3.5. Many Bodies in Contact with Different Thermal Properties and Convection with the Air and Conduction with Soil

This is the most general case, and as shown in Figure 21, the arrangement consists of many bodies 1 and 2. In addition, there is interaction by conduction with the ground, which is described according to Equations (87) and (88).
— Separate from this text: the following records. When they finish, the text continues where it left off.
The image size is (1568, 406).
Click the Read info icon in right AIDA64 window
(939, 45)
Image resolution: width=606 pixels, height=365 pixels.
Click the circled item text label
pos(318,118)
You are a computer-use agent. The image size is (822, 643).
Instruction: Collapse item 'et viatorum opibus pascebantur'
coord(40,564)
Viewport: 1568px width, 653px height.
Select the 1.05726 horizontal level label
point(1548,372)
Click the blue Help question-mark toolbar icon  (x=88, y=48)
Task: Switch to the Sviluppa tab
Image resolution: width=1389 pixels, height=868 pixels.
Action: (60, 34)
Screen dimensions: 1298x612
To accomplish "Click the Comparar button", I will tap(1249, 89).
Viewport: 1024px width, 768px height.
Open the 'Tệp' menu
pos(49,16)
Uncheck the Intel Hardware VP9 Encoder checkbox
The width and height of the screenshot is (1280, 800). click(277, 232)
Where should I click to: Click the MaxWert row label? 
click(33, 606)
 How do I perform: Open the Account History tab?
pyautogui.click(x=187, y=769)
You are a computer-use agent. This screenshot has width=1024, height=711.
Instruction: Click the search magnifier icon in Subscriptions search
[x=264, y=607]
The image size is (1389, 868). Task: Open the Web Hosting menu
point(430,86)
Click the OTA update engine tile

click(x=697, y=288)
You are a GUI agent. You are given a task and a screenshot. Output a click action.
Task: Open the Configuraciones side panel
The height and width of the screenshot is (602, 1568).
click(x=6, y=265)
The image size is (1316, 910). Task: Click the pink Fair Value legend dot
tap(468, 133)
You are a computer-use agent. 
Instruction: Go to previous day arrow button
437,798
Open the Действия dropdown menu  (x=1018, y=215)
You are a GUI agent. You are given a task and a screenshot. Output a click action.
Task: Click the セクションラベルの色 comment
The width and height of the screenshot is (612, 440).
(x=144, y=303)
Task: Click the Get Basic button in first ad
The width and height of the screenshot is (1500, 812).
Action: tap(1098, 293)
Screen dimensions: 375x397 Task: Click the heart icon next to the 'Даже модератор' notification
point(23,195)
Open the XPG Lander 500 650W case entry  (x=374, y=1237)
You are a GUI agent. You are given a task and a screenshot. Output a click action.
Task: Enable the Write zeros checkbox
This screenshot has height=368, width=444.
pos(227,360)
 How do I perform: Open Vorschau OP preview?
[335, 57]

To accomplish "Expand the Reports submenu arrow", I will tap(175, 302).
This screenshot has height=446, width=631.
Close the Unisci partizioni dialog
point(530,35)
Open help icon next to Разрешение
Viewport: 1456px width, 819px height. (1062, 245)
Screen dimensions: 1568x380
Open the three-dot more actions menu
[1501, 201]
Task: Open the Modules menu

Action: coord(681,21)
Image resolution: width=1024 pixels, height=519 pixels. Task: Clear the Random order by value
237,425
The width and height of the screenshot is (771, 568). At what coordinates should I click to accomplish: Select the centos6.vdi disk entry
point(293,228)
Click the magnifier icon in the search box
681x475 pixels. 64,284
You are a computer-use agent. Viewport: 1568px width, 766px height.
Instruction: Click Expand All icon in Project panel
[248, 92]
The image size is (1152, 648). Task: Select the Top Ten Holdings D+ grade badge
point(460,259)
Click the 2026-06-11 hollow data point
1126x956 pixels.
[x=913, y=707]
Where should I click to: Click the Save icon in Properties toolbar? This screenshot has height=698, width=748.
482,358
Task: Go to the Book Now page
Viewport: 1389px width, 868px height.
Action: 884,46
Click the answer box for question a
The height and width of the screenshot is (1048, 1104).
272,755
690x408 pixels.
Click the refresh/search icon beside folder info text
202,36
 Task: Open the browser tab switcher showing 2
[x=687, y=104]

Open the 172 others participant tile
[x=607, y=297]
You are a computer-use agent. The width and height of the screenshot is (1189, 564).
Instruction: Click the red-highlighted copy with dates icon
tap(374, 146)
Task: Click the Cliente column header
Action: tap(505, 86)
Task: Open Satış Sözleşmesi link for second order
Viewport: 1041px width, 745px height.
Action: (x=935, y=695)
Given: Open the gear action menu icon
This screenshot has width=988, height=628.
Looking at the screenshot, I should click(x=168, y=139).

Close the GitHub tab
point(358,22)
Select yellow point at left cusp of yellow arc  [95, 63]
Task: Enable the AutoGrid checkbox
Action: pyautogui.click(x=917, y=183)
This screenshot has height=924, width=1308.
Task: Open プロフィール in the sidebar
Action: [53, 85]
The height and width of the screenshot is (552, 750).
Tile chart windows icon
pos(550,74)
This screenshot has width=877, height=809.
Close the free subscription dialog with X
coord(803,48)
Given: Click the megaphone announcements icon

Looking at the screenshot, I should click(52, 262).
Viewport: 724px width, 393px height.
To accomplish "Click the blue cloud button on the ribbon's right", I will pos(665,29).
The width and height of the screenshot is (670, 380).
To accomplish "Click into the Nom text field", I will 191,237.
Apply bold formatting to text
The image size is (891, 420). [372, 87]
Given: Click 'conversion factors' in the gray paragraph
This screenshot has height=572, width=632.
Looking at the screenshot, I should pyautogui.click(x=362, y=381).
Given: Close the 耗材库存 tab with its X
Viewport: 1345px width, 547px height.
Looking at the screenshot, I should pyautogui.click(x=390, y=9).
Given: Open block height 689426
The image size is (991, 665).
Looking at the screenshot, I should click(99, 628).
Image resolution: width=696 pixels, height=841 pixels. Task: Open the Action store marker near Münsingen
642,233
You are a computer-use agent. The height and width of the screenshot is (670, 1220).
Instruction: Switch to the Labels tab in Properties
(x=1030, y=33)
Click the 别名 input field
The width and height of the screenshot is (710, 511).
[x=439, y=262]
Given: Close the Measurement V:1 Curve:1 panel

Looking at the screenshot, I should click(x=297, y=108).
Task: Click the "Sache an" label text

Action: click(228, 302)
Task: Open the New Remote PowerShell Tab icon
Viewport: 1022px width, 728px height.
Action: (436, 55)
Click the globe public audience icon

Under these considerations and continuing the same conduction and convection procedure, Equations (89) and (90) are obtained.

$$Q_{1s}=-k_{1s}{A}_{1s}{\displaystyle \frac{T_{1i}-T_s}{L_{1s}}}$$

(87)

$$Q_{2s}=-k_{2s}{A}_{2s}{\displaystyle \frac{T_{2i}-T_s}{L_{2s}}}$$

(88)

$$\begin{array}{c}{T}_{1_{(i+1)}}=T_{1_i}+i{\alpha }_1▵t\left\{Q_{R_i}-2k_{12}{A}_{12}{\displaystyle \frac{T_{1_i}-T_{2_i}}{L_{12}}}-h_{1_i}{A}_{1a}\left(T_{1_i-T_{a_i}}\right)\right\}\hfill \\ \hspace{1em}\hspace{1em}\hspace{1em}\hspace{1em}\hspace{1em}\hspace{1em}\hspace{1em}\hspace{1em}\hspace{1em}\hspace{1em}\hspace{1em}\hspace{1em}\hspace{1em}\hspace{1em}\hspace{1em}\hspace{1em}\hspace{1em}\hspace{1em}\hspace{1em}\hspace{1em}\hspace{1em}-i{\alpha }_1▵t\left\{k_{1s}{A}_{1s}{\displaystyle \frac{T_{1i}-T_s}{L_{1s}}}\right\}\hfill \end{array}$$

(89)

$$\begin{array}{c}{T}_{2_{(i+1)}}=T_{2_i}+i{\alpha }_2▵t\left\{Q_{R_i}-2k_{12}{A}_{12}{\displaystyle \frac{T_{1_i}-T_{2_i}}{L_{12}}}-h_{2_i}{A}_{2a}\left(T_{2_i-T_{a_i}}\right)\right\}\hfill \\ \hspace{1em}\hspace{1em}\hspace{1em}\hspace{1em}\hspace{1em}\hspace{1em}\hspace{1em}\hspace{1em}\hspace{1em}\hspace{1em}\hspace{1em}\hspace{1em}\hspace{1em}\hspace{1em}\hspace{1em}\hspace{1em}\hspace{1em}\hspace{1em}\hspace{1em}\hspace{1em}\hspace{1em}-i{\alpha }_2▵t\left\{k_{2s}{A}_{2s}{\displaystyle \frac{T_{2i}-T_s}{L_{2s}}}\right\}\hfill \end{array}$$

(90)

Therefore, what has been shown in (89) and (90) means that the thermal behavior has been generalized: as long as there are many bodies 1 and 2, the thermal behavior of bodies 1 and 2, whatever their location in relation to the crops, will be the same.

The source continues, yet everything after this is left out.